AKEBONO TARO (born May 8, 1969 as Chad George Rowan) is a retired sumo wrestler. Born in Hawaii, Akebono became the first non-Japanese wrestler ever to reach Yokozuna, the highest rank in sumo, on January 27, 1993. His name Akebono means "dawn" in Japanese. Akebono entered the sumo world in March 1988, at the same time as Takanohana and Wakanohana who became his great rivals as Yokozuna Akebono was often under intense scrutiny as the first foreign born Yokozuna. Akebono was a long standing and strong Yokozuna, lasting nearly eight years in the rank and winning the top division championship on a further eight occasions. His career highlights include the rare achievement of winning the top division championship in three consecutive tournaments.

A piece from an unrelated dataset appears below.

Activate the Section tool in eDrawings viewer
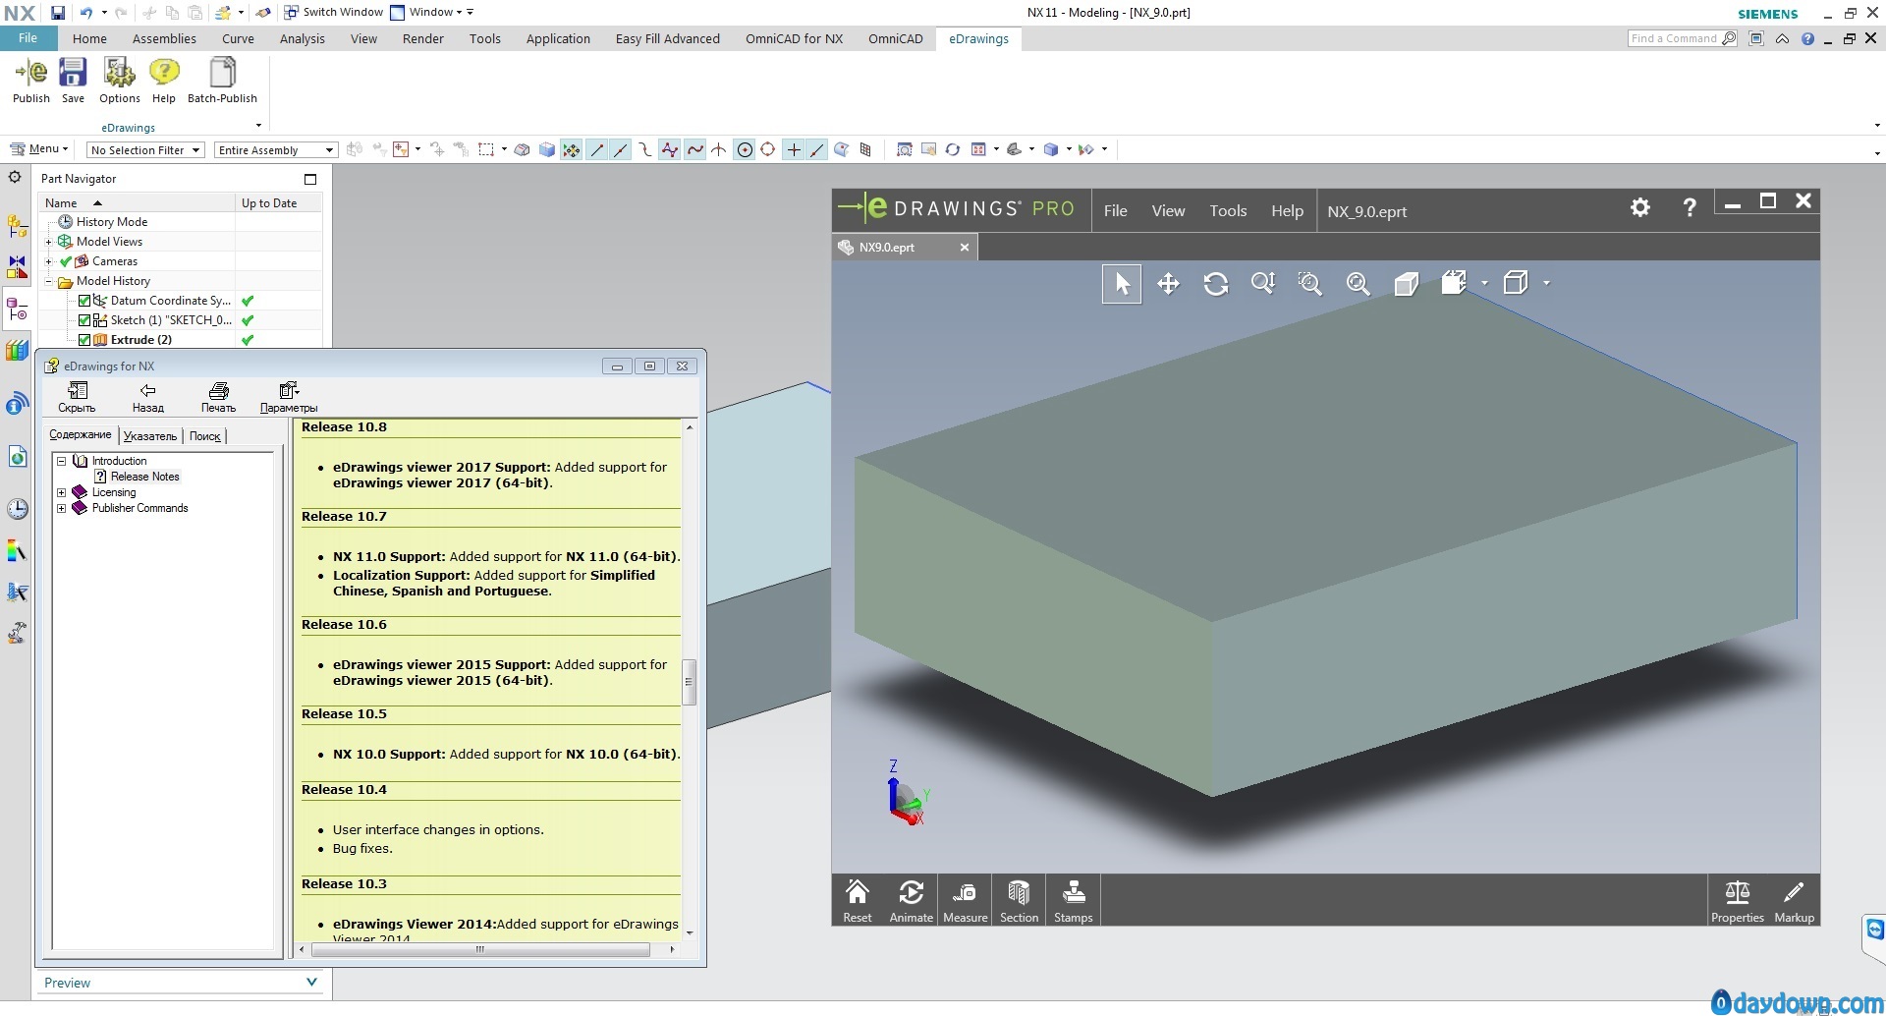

He also beat Takanohana and Wakanohana (brothers) in consecutive matches to win a Basho when all three ended up tied at the end of the 15 day tournament. He was however quite susceptible to injury because of his height and weight. Akebono was one of the tallest sumo wrestlers ever, at 203 cm (6ft 8in) tall, and also one of the heaviest.
RONALD MAURICE DARLING (born August 19, 1960 in Honolulu, Hawaii to a Hawaiian-Chinese mother and French-Canadian father) is a former right-handed starting pitcher in Major League Baseball who played for the New York Mets, Oakland Athletics and Montreal Expos. Darling is currently a broadcaster for the Mets. During his 13-year career, Darling amassed a 136-116 won-loss record including 1,590 strikeouts and a 3.87 ERA. He threw 13 shutouts in his career and was selected to the 1985 All-Star team.
GREGORY EFTHIMIOS LOUGANIS is an American diver of Samoan/Swedish descent, adopted by a Greek-American family. He won back-to-back Olympic titles in both the 3m and 10m events. He received the James E. Sullivan Award in 1984 as the top amateur athlete in the United States Greg Louganis was born January 29, 1960 in El Cajon, California. At age 16, he took part in the 1976 Summer Olympics in Montréal, where he placed second in the tower event, behind Italian Klaus Dibiasi. Two years later, with Dibiasi retired, Louganis won his first world title in the same event. In 1978, he accepted a diving scholarship to the University of Miami where he studied Theater Arts. He would later transfer to the University of California, Irvine in 1981, where he graduated with a Bachelor of Arts.
JIM PAEK (Baek Jiseon) was born April 7, 1967, in Seoul, South Korea. He is a retired Canadian professional ice hockey player in the National Hockey League from 1990-91 to 1994-95.
EUGENE CHUNG (born June 14, 1969) is the first player of Asian descent to be selected in the first round of the NFL draft (1992, 13th overall by New England); All-Big East Conference selection at Virginia Tech.